• [Given records]:

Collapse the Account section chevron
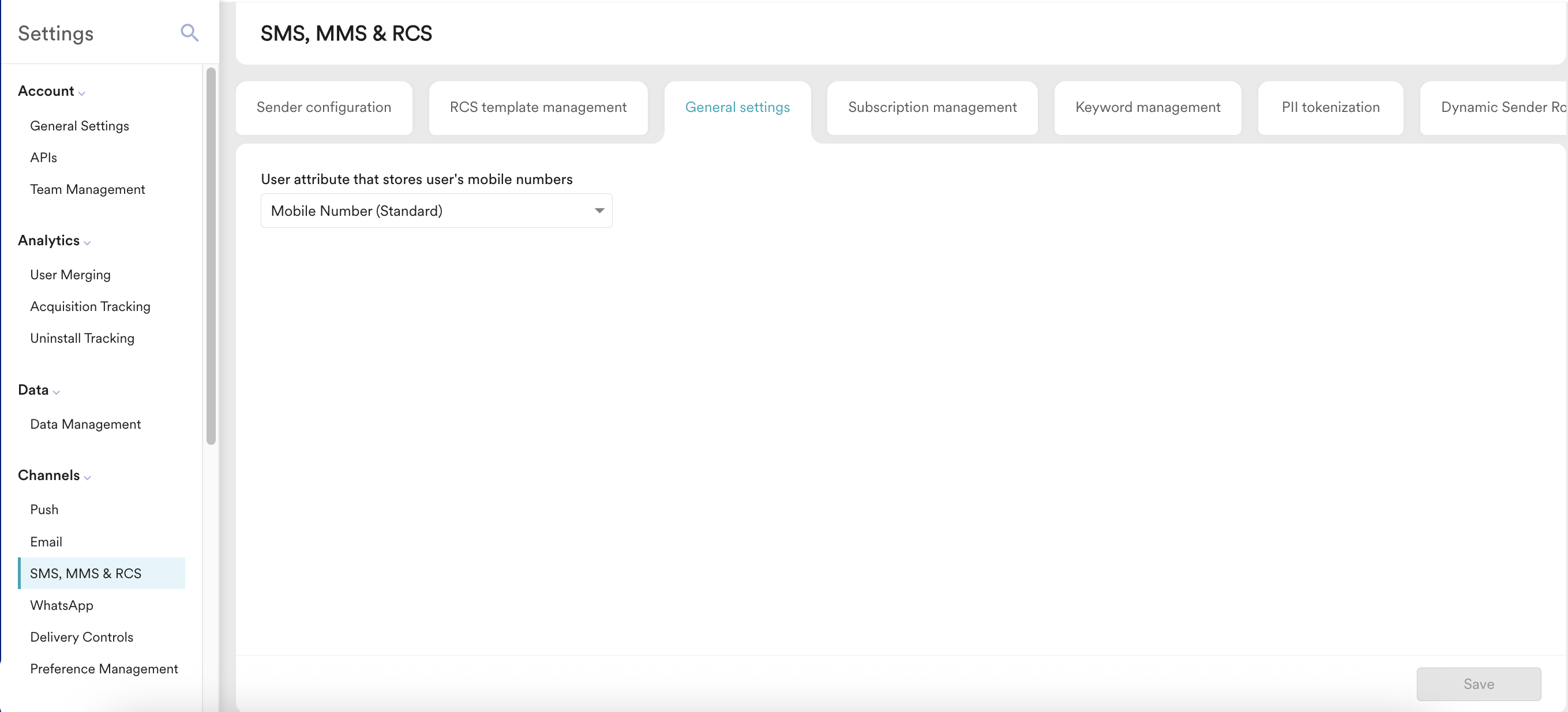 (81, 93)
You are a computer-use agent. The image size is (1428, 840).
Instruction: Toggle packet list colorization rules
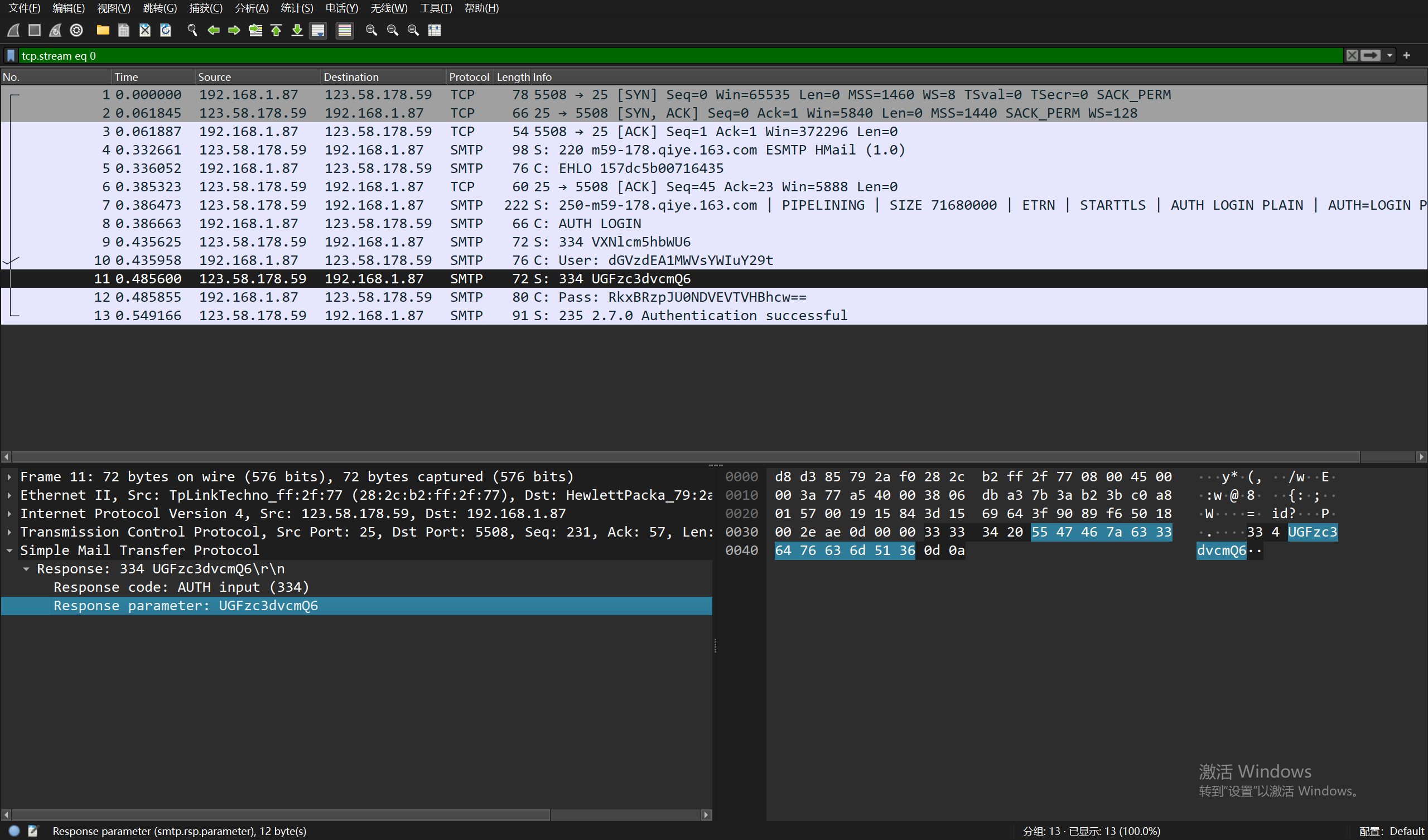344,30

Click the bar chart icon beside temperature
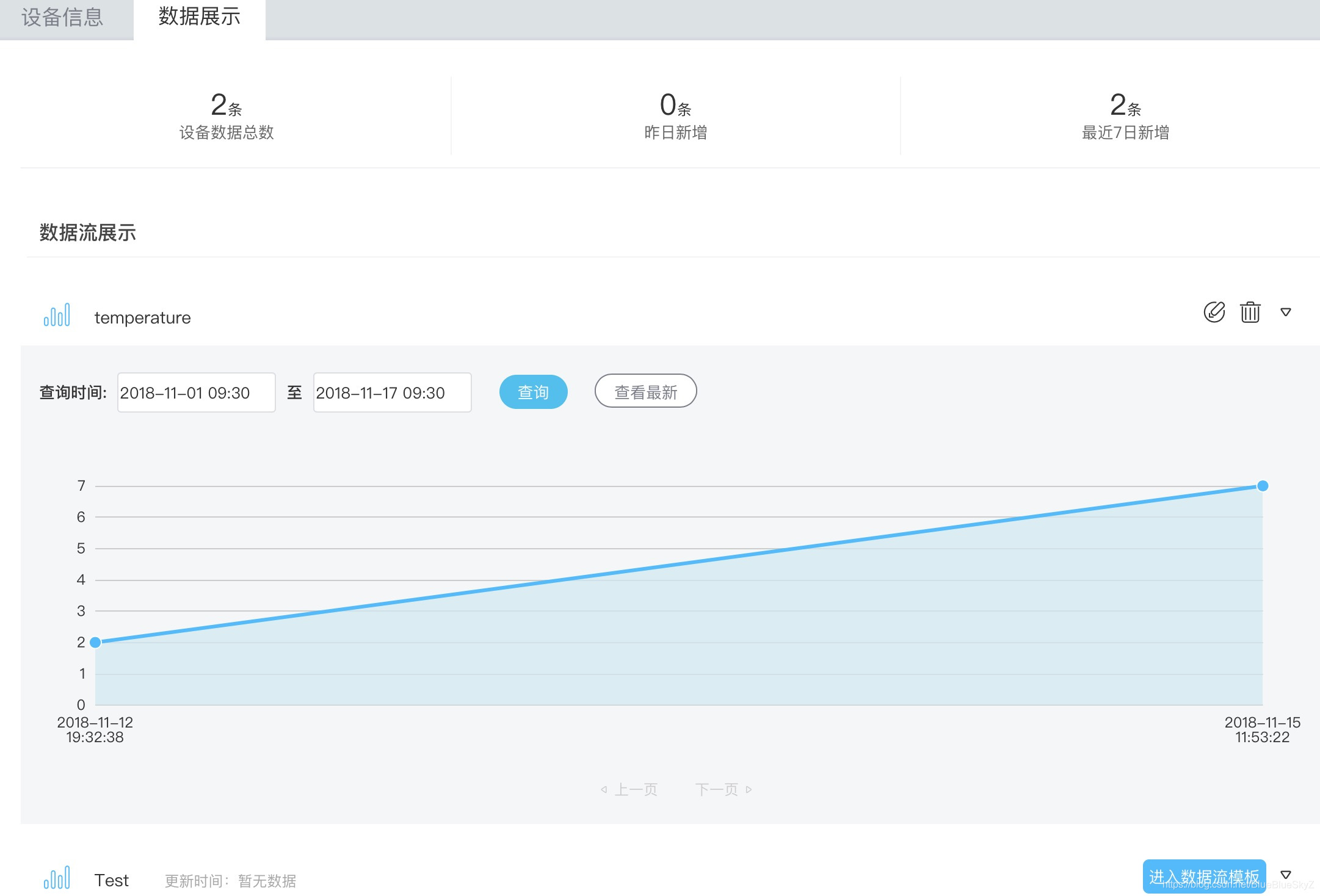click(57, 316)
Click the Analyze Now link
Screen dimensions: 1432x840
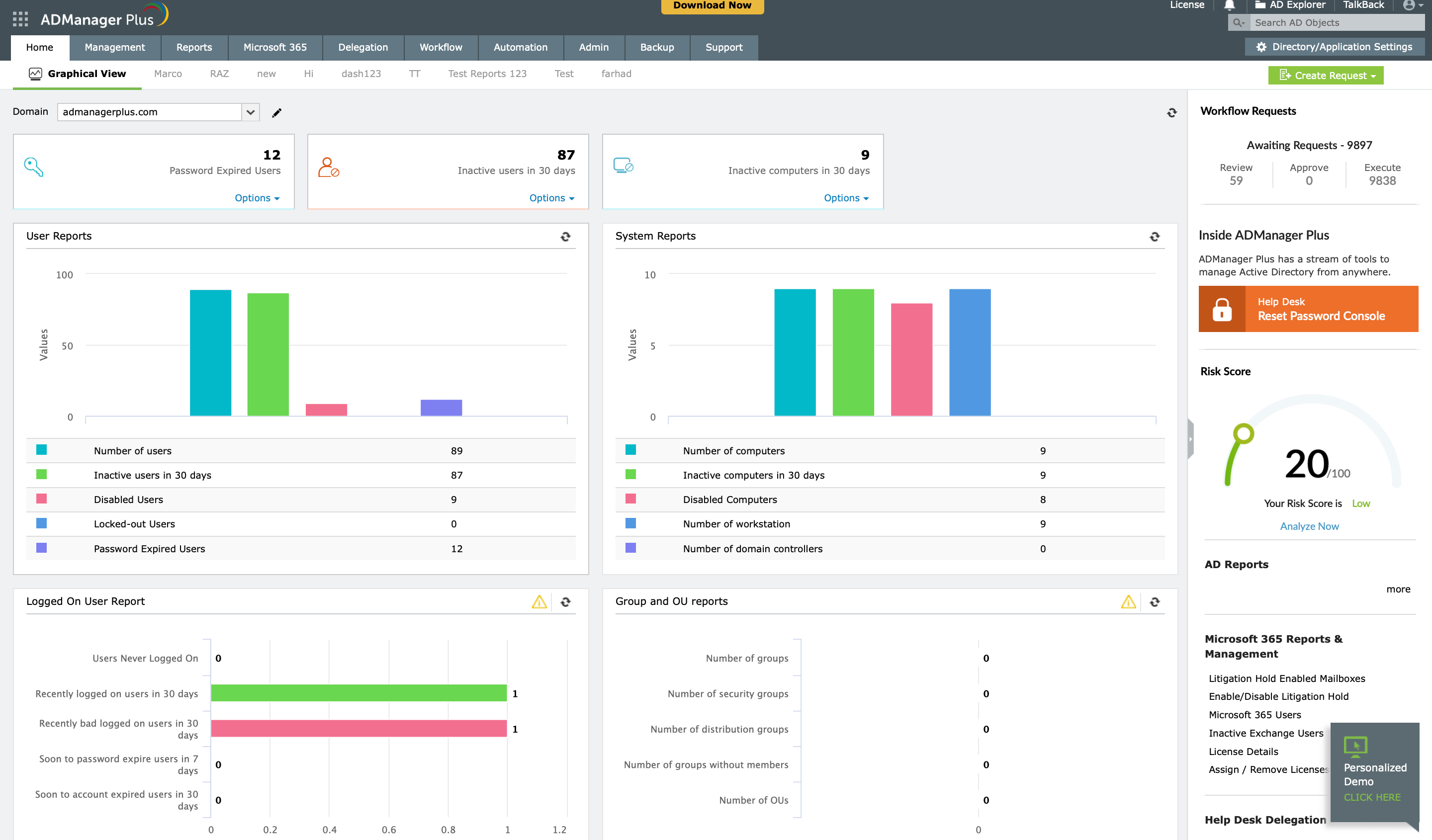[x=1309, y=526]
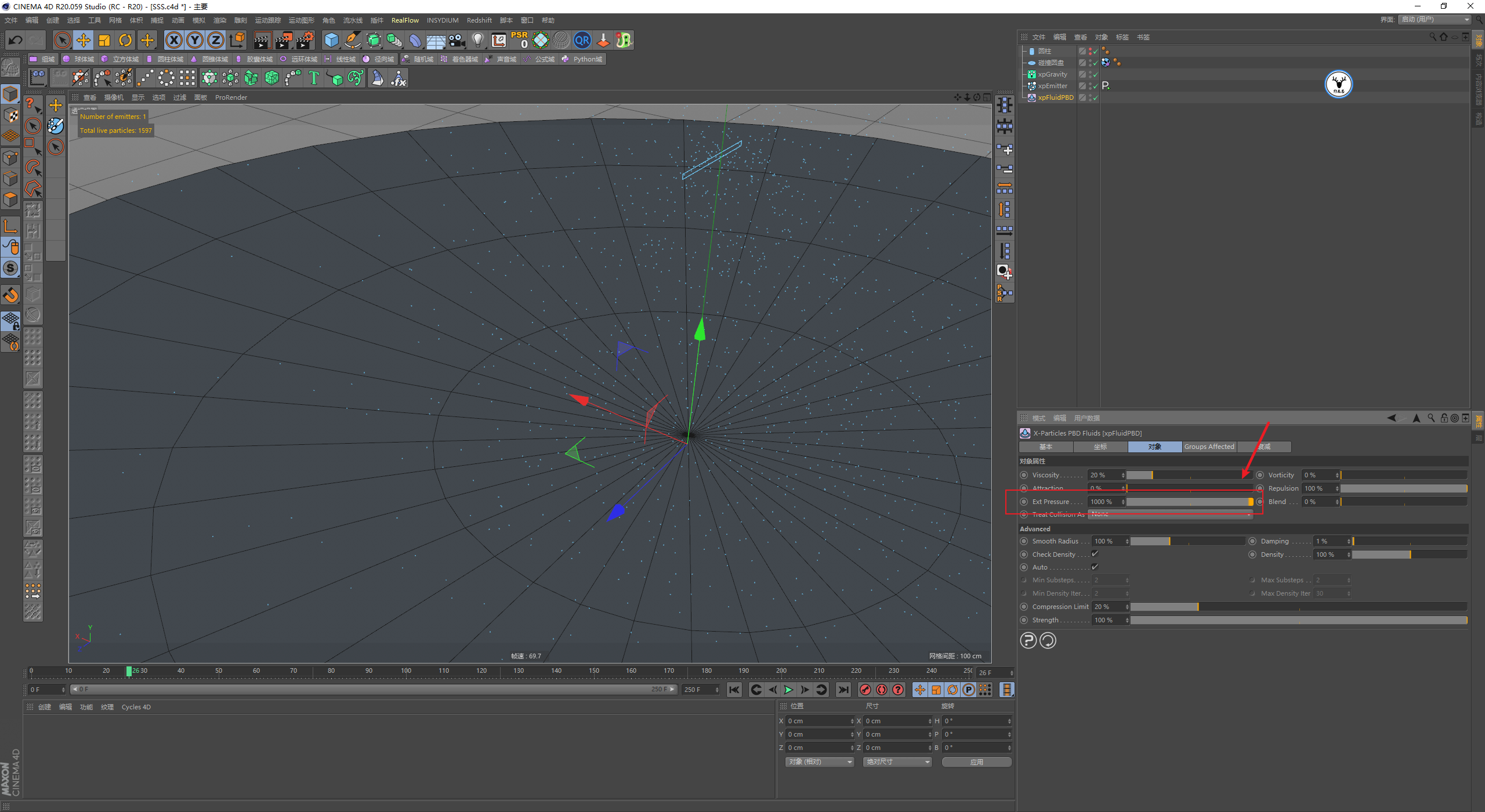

• [Work to complete]:
Line by line, print the records above exactly, skipping each picture.

• [Answer to this task]:
Collapse the Account section chevron
 (81, 93)
You are a computer-use agent. The image size is (1428, 840).
Instruction: Toggle packet list colorization rules
344,30

Click the bar chart icon beside temperature
click(57, 316)
Click the Analyze Now link
Screen dimensions: 1432x840
[x=1309, y=526]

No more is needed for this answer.